The Trademark Trial and Appeals Board (TTAB) cancellation of the Washington Redskins trademark registration does not mean the team has to stop using the trademark. The TTAB lacks the statutory authority to stop the use of a trademark, even if the Board has the authority to cancel the trademark registration.
The team has already announced an appeal of the TTAB decision that the team's trademarks, including the word Redskins or the Native American image above, are disparaging. This is a historical repeat of 1999 when the team overcame a cancellation of the trademarks on the same disparagement grounds.
The TTAB decision was not unanimous.
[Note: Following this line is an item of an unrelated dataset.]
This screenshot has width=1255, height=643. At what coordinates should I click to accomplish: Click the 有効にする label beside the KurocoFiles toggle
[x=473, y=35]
Judge Bergsman dissented, meaning he disagreed with the other judges, stating the Board answered the wrong legal question. The actual question before the board was
a much narrower, legal question: whether the evidence made of record in this case establishes that the term “redskins” was disparaging to a substantial composite of Native Americans at the time each of the challenged registrations issued.
The dissent focuses on the fact the evidence submitted is not sufficient to show disparagement in the late 1960's and early 1970's.
By this dissent, I am not suggesting that the term “redskins” was not disparaging in 1967, 1974, 1978, and 1990 (the registration dates at issue). Rather, my conclusion is that the evidence petitioners put forth fails to show that it was.
This lack of evidence may just be the successful making of an appeal.